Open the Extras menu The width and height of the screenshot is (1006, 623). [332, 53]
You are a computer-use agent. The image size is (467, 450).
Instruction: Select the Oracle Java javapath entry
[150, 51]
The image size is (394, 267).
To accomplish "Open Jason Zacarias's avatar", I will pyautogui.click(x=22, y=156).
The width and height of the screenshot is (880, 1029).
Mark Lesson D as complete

★ ★ ★ ★ ★

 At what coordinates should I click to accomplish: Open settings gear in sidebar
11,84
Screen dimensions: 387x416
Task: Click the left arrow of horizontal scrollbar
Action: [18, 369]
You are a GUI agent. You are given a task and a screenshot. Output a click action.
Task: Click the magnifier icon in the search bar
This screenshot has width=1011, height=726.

★ ★ ★ ★ ★

Work to be completed
Give back, unchanged, the run of lines in the listing above that begins at the line containing "At what coordinates" and ends at the line containing "This screenshot has width=1011, height=726.", both included.

Answer box
 At what coordinates should I click to accomplish: Open settings gear in sidebar
11,84
Screen dimensions: 387x416
Task: Click the left arrow of horizontal scrollbar
Action: [18, 369]
You are a GUI agent. You are given a task and a screenshot. Output a click action.
Task: Click the magnifier icon in the search bar
This screenshot has width=1011, height=726.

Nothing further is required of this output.